雁心月没有说话,他根本不需要解毒,因为他也没有必胜的把握。如果这一战输了,结果就是死。
没有选择,也不能逃避。
秋羽裳的心在颤抖,刚刚涌起的温暖在一瞬间消失得无影无踪。
他们走的注定是一条没有归途的路。
没有归途,哪里有家?没有家,哪里会有幸福?
正文 三十三、英雄的代价
韦开还在喝酒。
虽然醉过,但总会清醒,对于想借酒来麻醉自己的人来说,这恐怕是最大的悲哀了。
因为无论你醉得多么厉害,等到酒醒的时候,你才发现痛苦不但没有减轻,反而更强烈。
但除了喝酒,他实在不知道应该做什么。
他喝得很慢,一个人自斟自饮。现在,他不能再醉,他的头脑必须保持清醒和冷静。
他知道,此时此刻,风云帮上上下下都做好了全部准备,厉兵秣马,蓄势待发,只等一声令下。
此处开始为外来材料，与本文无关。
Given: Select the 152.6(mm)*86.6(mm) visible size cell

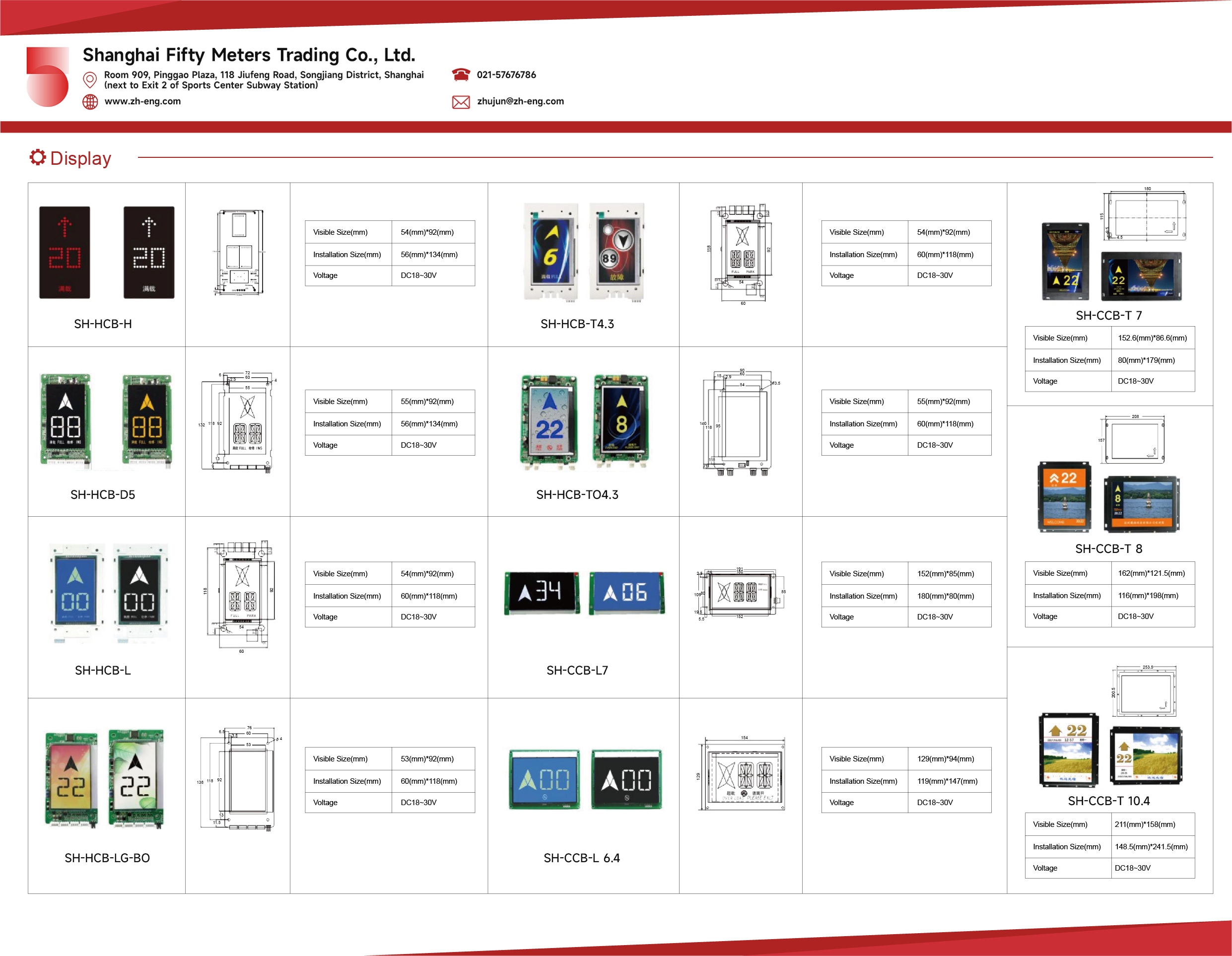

但究竟要等到什么时候才下命令,是不是等到秋羽裳和雁心月死讯传来的时候?
他的心口又开始隐隐作痛,他缓缓为自己斟满一杯酒。
柯一梦踩着落叶轻轻走了进来。他走得很轻,生怕踩碎了韦开喝酒的雅兴。
他的心情也很沉重,他知道,他带来的消息,或许会让韦开连酒都喝不下去。
他的脚步虽然很轻,但韦开还是听到了。“有消息吗?”他问。
“可惜,最好的机会已经过去,现在我们再没有任何办法阻止他们到洛阳了。”
韦开眉头一蹙,放下手中的酒杯,“为什么,他们已经到了吗?”
“没有,但秋羽裳几乎已完全康复,她恢复的速度之快,完全出乎我们的意料。”
“她的病好了。”韦开眉头舒展了一些。
“完全好了。”
“这样也好。”
“那我们现在该怎么办?”
“这应该是一个好消息。”
“好消息?”
韦开的心情似乎很愉快,“她的病一好,以她的性格和雁心月的尴尬身份,不用我们费心,他们很快就会公开了。”
柯一梦摇了摇头,长长叹了口气。
“我太了解她了,我相信她现在一定已经离开了雁心月。”韦开继续说。
“那只是你以为,事实上情形已经变了。”
“变了?”
“他们不但前嫌尽释,更重要的是,现在雁心月在秋羽裳心中的位置,只怕……”
“只怕什么?”
“只怕已没有任何人能够取代了。”
韦开脸上像是被人狠狠扇了一记耳光,连眼角都抽动起来,几乎是暴喝起来:“不可能!